→ **Passage provided**:
AROUND THREE MINUTES into “Melt,” a cacophonous wall of noise recedes to a wiry, wobbly verse. Kyle Bates’ woozy vocals float on bending melodies and hazy rhythmic progressions. The opening track from Drowse’s debut LP, Soon Asleep, sounds like you’re on drugs, which is precisely the effect Bates was going for. But not in the way you might be thinking: Bates’ musical documentation of his medication regimen following a 2011 suicide attempt drives the majority of the Drowse catalog.
It’s dark stuff, to be certain, but Bates wasn’t interested in romanticizing the darkness. Soon Asleep acts both as therapy and as an awareness multimedia project, with a comic having been released with Bates’ earlier three-song EP, Songs to Sleep On, and a 40-page memoir to be packaged with Soon Asleep.

→ **Source material**:
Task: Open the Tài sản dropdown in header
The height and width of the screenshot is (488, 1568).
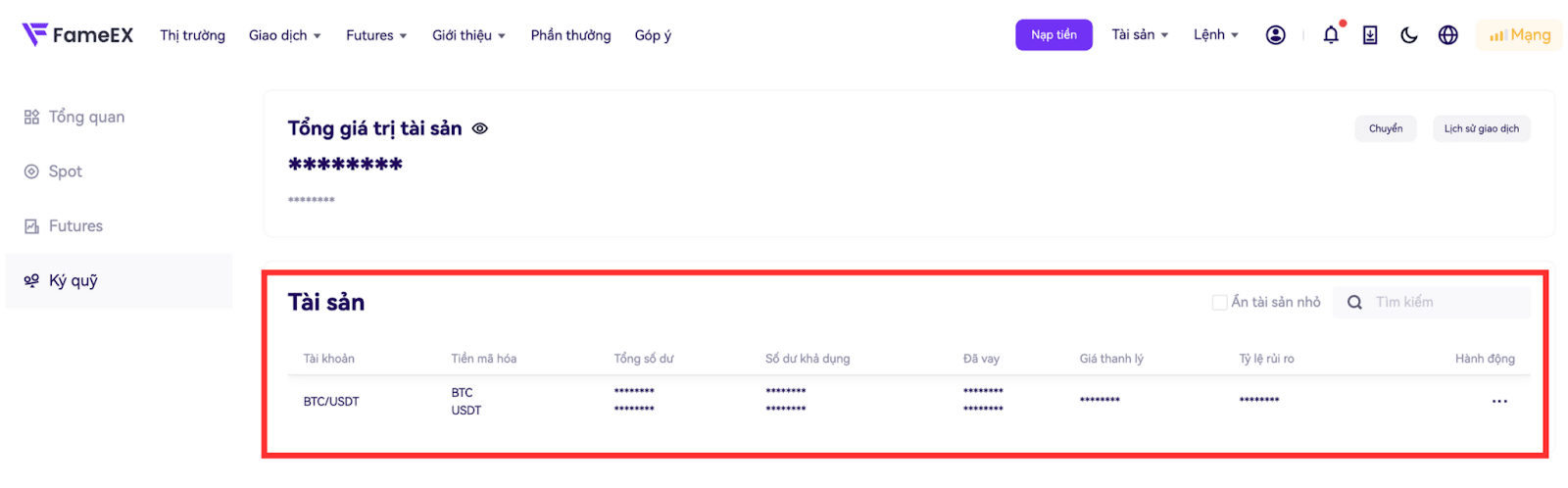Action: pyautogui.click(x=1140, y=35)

...

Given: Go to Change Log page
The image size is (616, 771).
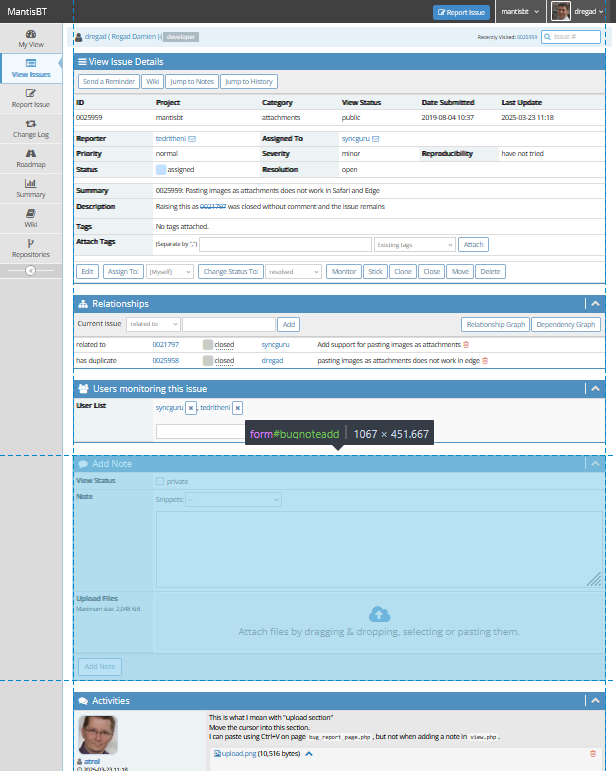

--

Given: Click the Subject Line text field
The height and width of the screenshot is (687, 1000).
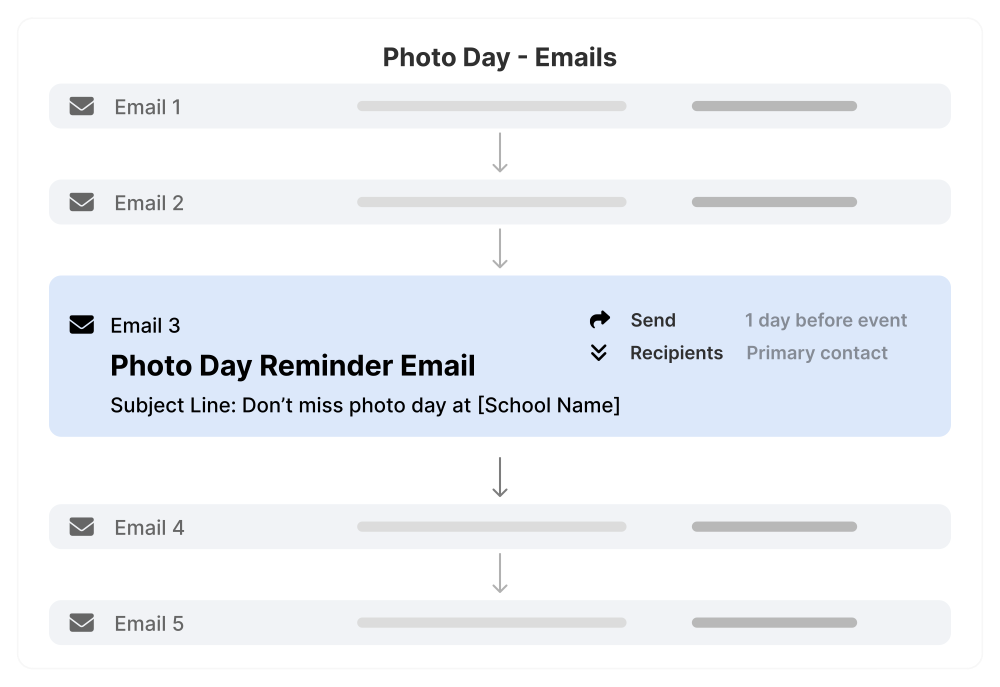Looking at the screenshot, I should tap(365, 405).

→ **Study questions**:
1/ According to the Drowse article, what is the title of Kyle Bates' earlier three-song EP?
2/ Rewrite the Drowse article between "AROUND THREE MINUTES" and "with Soon Asleep.", inclusive, switching "memoir" to "journal".
The entries aren't needed here.

→ **Answers by task**:
1/ Songs to Sleep On

2/
AROUND THREE MINUTES into “Melt,” a cacophonous wall of noise recedes to a wiry, wobbly verse. Kyle Bates’ woozy vocals float on bending melodies and hazy rhythmic progressions. The opening track from Drowse’s debut LP, Soon Asleep, sounds like you’re on drugs, which is precisely the effect Bates was going for. But not in the way you might be thinking: Bates’ musical documentation of his medication regimen following a 2011 suicide attempt drives the majority of the Drowse catalog.
It’s dark stuff, to be certain, but Bates wasn’t interested in romanticizing the darkness. Soon Asleep acts both as therapy and as an awareness multimedia project, with a comic having been released with Bates’ earlier three-song EP, Songs to Sleep On, and a 40-page journal to be packaged with Soon Asleep.